The request
Please render the listing below as a two-column CSV with the header input,output and one row for each answer in the listing. Put the text being answered under input and its answer under output, each in a single quoted field with any line breaks replaced by spaces.

[Start of Supplied data]

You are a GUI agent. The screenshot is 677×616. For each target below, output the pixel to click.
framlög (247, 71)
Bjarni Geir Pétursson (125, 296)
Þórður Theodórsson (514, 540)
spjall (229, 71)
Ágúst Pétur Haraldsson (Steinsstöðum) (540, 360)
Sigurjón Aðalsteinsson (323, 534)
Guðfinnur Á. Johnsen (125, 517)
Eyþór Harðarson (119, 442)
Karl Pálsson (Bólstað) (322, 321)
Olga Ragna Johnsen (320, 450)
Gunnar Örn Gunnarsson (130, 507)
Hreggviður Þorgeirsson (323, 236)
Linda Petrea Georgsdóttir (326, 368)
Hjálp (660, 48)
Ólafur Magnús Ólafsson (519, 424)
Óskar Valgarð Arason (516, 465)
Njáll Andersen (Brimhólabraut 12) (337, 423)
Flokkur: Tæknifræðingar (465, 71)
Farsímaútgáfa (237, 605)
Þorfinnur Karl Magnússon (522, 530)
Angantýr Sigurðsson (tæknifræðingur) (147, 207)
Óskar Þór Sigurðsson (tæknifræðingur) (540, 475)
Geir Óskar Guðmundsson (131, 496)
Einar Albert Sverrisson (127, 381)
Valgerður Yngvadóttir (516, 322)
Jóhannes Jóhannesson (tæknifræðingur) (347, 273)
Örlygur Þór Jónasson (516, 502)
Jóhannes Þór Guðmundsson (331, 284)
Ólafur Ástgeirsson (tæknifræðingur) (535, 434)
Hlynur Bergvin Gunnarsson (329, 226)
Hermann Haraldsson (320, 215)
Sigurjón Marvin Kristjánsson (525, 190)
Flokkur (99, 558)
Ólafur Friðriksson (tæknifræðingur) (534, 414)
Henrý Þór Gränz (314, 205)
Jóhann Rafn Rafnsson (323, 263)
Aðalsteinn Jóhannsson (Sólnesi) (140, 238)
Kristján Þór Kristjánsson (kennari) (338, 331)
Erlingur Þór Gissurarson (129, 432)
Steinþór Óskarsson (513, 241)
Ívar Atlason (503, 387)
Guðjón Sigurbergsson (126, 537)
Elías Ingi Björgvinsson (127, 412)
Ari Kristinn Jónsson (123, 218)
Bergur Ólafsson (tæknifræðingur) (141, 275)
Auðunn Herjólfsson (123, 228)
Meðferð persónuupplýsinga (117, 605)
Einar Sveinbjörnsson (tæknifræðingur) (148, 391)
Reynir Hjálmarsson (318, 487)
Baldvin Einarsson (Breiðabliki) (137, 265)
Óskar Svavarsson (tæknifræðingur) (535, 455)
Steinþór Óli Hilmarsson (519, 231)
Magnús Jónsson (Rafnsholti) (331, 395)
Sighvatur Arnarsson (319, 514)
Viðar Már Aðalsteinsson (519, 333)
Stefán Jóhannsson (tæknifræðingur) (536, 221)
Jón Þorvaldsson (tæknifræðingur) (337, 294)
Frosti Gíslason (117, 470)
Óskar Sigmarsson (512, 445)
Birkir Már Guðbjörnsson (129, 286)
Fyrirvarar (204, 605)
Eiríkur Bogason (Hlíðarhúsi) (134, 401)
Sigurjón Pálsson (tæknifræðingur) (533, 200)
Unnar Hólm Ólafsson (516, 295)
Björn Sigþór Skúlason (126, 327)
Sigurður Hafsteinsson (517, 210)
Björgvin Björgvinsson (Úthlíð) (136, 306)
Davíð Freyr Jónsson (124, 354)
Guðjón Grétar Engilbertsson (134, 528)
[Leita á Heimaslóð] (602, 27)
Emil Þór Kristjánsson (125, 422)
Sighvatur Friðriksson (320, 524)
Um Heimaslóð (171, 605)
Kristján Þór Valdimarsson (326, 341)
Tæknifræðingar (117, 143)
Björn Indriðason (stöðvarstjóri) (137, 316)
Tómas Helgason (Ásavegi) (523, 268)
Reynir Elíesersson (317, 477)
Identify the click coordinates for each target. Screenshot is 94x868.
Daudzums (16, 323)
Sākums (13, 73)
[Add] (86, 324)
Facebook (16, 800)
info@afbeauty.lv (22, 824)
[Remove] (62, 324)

[End of Supplied data]

Expected answer
input,output
"You are a GUI agent. The screenshot is 677×616. For each target below, output the pixel to click. framlög","(247, 71)"
"Bjarni Geir Pétursson","(125, 296)"
"Þórður Theodórsson","(514, 540)"
"spjall","(229, 71)"
"Ágúst Pétur Haraldsson (Steinsstöðum)","(540, 360)"
"Sigurjón Aðalsteinsson","(323, 534)"
"Guðfinnur Á. Johnsen","(125, 517)"
"Eyþór Harðarson","(119, 442)"
"Karl Pálsson (Bólstað)","(322, 321)"
"Olga Ragna Johnsen","(320, 450)"
"Gunnar Örn Gunnarsson","(130, 507)"
"Hreggviður Þorgeirsson","(323, 236)"
"Linda Petrea Georgsdóttir","(326, 368)"
"Hjálp","(660, 48)"
"Ólafur Magnús Ólafsson","(519, 424)"
"Óskar Valgarð Arason","(516, 465)"
"Njáll Andersen (Brimhólabraut 12)","(337, 423)"
"Flokkur: Tæknifræðingar","(465, 71)"
"Farsímaútgáfa","(237, 605)"
"Þorfinnur Karl Magnússon","(522, 530)"
"Angantýr Sigurðsson (tæknifræðingur)","(147, 207)"
"Óskar Þór Sigurðsson (tæknifræðingur)","(540, 475)"
"Geir Óskar Guðmundsson","(131, 496)"
"Einar Albert Sverrisson","(127, 381)"
"Valgerður Yngvadóttir","(516, 322)"
"Jóhannes Jóhannesson (tæknifræðingur)","(347, 273)"
"Örlygur Þór Jónasson","(516, 502)"
"Jóhannes Þór Guðmundsson","(331, 284)"
"Ólafur Ástgeirsson (tæknifræðingur)","(535, 434)"
"Hlynur Bergvin Gunnarsson","(329, 226)"
"Hermann Haraldsson","(320, 215)"
"Sigurjón Marvin Kristjánsson","(525, 190)"
"Flokkur","(99, 558)"
"Ólafur Friðriksson (tæknifræðingur)","(534, 414)"
"Henrý Þór Gränz","(314, 205)"
"Jóhann Rafn Rafnsson","(323, 263)"
"Aðalsteinn Jóhannsson (Sólnesi)","(140, 238)"
"Kristján Þór Kristjánsson (kennari)","(338, 331)"
"Erlingur Þór Gissurarson","(129, 432)"
"Steinþór Óskarsson","(513, 241)"
"Ívar Atlason","(503, 387)"
"Guðjón Sigurbergsson","(126, 537)"
"Elías Ingi Björgvinsson","(127, 412)"
"Ari Kristinn Jónsson","(123, 218)"
"Bergur Ólafsson (tæknifræðingur)","(141, 275)"
"Auðunn Herjólfsson","(123, 228)"
"Meðferð persónuupplýsinga","(117, 605)"
"Einar Sveinbjörnsson (tæknifræðingur)","(148, 391)"
"Reynir Hjálmarsson","(318, 487)"
"Baldvin Einarsson (Breiðabliki)","(137, 265)"
"Óskar Svavarsson (tæknifræðingur)","(535, 455)"
"Steinþór Óli Hilmarsson","(519, 231)"
"Magnús Jónsson (Rafnsholti)","(331, 395)"
"Sighvatur Arnarsson","(319, 514)"
"Viðar Már Aðalsteinsson","(519, 333)"
"Stefán Jóhannsson (tæknifræðingur)","(536, 221)"
"Jón Þorvaldsson (tæknifræðingur)","(337, 294)"
"Frosti Gíslason","(117, 470)"
"Óskar Sigmarsson","(512, 445)"
"Birkir Már Guðbjörnsson","(129, 286)"
"Fyrirvarar","(204, 605)"
"Eiríkur Bogason (Hlíðarhúsi)","(134, 401)"
"Sigurjón Pálsson (tæknifræðingur)","(533, 200)"
"Unnar Hólm Ólafsson","(516, 295)"
"Björn Sigþór Skúlason","(126, 327)"
"Sigurður Hafsteinsson","(517, 210)"
"Björgvin Björgvinsson (Úthlíð)","(136, 306)"
"Davíð Freyr Jónsson","(124, 354)"
"Guðjón Grétar Engilbertsson","(134, 528)"
"[Leita á Heimaslóð]","(602, 27)"
"Emil Þór Kristjánsson","(125, 422)"
"Sighvatur Friðriksson","(320, 524)"
"Um Heimaslóð","(171, 605)"
"Kristján Þór Valdimarsson","(326, 341)"
"Tæknifræðingar","(117, 143)"
"Björn Indriðason (stöðvarstjóri)","(137, 316)"
"Tómas Helgason (Ásavegi)","(523, 268)"
"Reynir Elíesersson","(317, 477)"
"Identify the click coordinates for each target. Screenshot is 94x868. Daudzums","(16, 323)"
"Sākums","(13, 73)"
"[Add]","(86, 324)"
"Facebook","(16, 800)"
"info@afbeauty.lv","(22, 824)"
"[Remove]","(62, 324)"